Aspirianus Romanes (aujourd’hui nommée Aspiran de Ravanès), une villa gallo-romaine chargée d’Histoire. Un lieu de bataille et de conquête. Un site archéologique reconnu. Un domaine viticole aux vins qualitatifs et variés.
En 1955, Félix Benin achète le Domaine de Ravanès et y installe son fils, Guy, qui apprend le métier de viticulteur sur le terrain pendant près d’une quinzaine d’année. Très curieux et aventureux, il plante des cépages (notamment bordelais) avec l’obsession de créer un grand vin de garde du Languedoc et fini par se faire un nom comme producteur de vin de cépage.
Même si la famille Benin nage dans le monde viticole, par le courtage du vin en Algérie française, Guy Benin est considéré comme la première génération de vignerons de la famille. C’est alors que Marc, fils de Guy, né en Algérie en 1959, fait son entrée sur le domaine en 1987 avec son diplôme de Docteur en Oenologie-Ampélologie de l’Université de Bordeaux en poche.
Lui qui se destinait à une vie universitaire dans la recherche après de longues études, attrape la fièvre vigneronne et rejoint son père pour le soutenir et apposer sa patte dans la belle aventure du grand vin au Domaine de Ravanès.
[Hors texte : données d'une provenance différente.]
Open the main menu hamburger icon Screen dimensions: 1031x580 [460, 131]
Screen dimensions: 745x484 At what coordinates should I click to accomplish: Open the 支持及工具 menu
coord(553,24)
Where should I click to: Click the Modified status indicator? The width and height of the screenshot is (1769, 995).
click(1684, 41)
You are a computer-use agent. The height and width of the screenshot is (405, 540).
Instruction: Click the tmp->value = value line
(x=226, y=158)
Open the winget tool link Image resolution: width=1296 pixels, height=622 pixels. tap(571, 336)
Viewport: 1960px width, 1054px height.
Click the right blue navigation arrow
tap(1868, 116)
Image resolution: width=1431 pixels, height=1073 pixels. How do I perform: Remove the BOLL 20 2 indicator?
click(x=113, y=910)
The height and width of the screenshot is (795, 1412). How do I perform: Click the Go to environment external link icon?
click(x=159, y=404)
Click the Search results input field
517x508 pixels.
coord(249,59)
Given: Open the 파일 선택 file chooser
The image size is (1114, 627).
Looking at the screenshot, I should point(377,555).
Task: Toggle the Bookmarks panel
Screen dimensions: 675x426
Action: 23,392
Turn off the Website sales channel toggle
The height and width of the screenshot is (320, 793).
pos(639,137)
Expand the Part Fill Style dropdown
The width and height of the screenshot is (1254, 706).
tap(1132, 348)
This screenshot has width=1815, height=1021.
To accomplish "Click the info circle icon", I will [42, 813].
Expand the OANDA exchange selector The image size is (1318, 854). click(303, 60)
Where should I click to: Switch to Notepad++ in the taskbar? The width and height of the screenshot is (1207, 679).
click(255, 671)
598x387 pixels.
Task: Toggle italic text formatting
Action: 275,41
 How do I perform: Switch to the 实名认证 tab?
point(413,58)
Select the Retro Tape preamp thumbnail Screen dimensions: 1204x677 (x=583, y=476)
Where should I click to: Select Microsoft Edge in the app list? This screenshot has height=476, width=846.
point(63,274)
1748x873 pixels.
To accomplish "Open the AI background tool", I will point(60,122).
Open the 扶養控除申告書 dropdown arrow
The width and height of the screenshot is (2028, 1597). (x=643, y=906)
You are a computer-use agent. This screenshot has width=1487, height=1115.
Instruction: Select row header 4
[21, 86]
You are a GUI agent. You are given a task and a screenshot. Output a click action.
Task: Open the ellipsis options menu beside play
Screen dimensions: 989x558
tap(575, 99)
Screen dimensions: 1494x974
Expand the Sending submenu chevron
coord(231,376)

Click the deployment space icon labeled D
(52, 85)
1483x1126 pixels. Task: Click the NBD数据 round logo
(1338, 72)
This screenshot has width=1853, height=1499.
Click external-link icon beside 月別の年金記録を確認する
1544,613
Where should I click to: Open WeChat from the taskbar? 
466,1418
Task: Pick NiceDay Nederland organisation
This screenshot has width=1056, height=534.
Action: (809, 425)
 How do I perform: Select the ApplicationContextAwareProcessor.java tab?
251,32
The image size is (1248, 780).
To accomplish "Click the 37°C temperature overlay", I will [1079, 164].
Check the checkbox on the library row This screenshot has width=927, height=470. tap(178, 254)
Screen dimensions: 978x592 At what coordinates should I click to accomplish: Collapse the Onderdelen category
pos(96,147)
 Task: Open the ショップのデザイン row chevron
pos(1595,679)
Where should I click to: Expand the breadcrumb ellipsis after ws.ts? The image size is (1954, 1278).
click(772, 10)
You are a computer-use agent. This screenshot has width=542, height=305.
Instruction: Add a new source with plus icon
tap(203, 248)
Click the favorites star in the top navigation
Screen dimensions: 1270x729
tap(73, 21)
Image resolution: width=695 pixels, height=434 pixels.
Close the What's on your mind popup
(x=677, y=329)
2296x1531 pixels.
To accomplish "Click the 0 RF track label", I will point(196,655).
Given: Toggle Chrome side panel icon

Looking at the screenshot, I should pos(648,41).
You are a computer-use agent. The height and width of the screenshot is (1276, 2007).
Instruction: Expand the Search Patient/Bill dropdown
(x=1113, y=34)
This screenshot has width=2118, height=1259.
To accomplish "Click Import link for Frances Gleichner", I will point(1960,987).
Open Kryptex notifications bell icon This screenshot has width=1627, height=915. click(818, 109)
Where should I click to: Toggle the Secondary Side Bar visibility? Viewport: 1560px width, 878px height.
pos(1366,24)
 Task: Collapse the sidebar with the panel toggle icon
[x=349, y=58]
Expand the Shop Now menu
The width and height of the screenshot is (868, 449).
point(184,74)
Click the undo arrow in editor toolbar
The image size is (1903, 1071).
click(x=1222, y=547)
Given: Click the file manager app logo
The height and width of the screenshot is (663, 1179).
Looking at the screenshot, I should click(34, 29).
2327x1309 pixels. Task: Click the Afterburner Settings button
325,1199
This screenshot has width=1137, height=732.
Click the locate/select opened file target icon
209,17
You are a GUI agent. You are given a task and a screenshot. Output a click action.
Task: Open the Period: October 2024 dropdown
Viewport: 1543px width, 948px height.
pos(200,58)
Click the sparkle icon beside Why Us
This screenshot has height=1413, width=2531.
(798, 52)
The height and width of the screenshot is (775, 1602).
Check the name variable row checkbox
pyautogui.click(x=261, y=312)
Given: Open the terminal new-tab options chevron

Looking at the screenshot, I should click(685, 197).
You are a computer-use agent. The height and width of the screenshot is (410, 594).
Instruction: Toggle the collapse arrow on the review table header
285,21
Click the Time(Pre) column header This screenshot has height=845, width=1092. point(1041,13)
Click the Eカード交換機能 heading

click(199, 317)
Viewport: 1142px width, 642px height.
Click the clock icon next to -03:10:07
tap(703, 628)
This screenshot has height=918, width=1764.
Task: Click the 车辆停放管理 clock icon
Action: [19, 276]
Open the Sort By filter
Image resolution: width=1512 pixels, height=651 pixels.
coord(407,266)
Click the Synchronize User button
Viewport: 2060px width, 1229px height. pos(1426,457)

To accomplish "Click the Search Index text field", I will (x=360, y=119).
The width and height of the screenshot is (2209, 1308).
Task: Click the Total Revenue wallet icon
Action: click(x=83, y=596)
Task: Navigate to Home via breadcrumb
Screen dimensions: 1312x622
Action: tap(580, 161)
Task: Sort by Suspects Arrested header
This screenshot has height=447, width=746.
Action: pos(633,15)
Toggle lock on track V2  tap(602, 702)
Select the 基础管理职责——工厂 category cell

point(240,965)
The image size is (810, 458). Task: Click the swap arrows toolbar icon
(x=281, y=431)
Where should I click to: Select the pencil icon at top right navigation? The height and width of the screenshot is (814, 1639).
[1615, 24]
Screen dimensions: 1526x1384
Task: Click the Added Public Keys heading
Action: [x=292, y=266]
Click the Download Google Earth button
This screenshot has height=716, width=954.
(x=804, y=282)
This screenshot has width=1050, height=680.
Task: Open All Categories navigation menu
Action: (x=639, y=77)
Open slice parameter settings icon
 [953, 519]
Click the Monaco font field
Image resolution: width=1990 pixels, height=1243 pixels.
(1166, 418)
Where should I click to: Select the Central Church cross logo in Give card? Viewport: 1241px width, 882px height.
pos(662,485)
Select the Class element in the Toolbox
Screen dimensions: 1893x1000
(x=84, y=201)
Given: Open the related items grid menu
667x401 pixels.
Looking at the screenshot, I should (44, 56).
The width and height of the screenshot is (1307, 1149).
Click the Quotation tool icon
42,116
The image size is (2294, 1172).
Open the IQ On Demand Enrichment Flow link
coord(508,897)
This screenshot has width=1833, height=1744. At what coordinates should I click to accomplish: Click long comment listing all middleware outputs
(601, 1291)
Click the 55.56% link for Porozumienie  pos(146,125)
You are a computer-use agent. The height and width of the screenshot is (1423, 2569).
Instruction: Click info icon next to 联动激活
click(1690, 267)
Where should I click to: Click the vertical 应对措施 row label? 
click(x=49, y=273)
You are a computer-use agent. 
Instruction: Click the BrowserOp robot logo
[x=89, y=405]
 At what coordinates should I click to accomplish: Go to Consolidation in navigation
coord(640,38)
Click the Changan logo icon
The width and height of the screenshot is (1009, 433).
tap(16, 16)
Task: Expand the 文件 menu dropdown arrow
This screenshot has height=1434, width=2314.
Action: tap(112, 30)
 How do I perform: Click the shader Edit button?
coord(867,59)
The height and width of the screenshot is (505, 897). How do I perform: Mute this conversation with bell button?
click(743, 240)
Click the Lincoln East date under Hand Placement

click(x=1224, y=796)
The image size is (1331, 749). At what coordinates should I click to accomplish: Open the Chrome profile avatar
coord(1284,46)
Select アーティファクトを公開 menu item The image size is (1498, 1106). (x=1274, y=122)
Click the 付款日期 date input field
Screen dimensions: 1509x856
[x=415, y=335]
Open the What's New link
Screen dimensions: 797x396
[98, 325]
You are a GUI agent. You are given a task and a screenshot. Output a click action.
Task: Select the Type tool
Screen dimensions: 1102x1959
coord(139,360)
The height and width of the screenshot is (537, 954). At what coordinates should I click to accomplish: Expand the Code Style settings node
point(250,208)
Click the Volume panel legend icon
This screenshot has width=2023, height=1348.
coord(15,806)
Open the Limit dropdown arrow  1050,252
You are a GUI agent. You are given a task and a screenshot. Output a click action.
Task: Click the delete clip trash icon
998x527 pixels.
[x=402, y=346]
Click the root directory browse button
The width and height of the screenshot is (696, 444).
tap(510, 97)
Ses études sur la génétique de la vigne ainsi que sur les cépages bourguignons (Pinot Noir, Chardonnay, Gamay) et son œil nouveau seront un atout de taille et permettront la création de nouvelles cuvées au Domaine, notamment leur cuvée phare Les Gravières du Taurou crée en 1998, le Prime Verd en 1997 et le Renard Blanc en 2003. Aujourd’hui sont fils cadet Axel, titulaire d’un BTS Viti-Oeno et d’une expérience de vinification en Nouvelle Zélande, a rejoint son père à la production en 2015 et David, le second fils de Marc, après son Ecole de Commerce à Paris, puis une solide expérience au sein d’une grosse agence parisienne où il a développé les ventes du domaine, a pris en main en soutien de son père, la commercialisation des vins du domaine pour la France depuis 2 ans.
« Quand je suis revenu ici, j’ai réalisé qu’il y avait un sacré potentiel. L’avantage dans l’appellation « vins de pays », c’est que l’on peut être créatif : on a beaucoup de cépages à notre disposition, et on n’est pas enfermé dans le carcan d’un encépagement imposé.
Aujourd’hui ce qui est caractéristique des AOP du Languedoc, ce sont les cépages dominants syrah, grenache et mourvèdre. Mais chaque identité du « nouveau » terroir languedocien après l’eldorado du vin de masse, a dû être réinventée. La typicité, ça se crée aussi ex nihilo. Dans le Languedoc on a une richesse, une variété de terroir qui permettent de faire des choses très différentes et très intéressantes d’une zone à l’autre, de faire de l’expérimentation.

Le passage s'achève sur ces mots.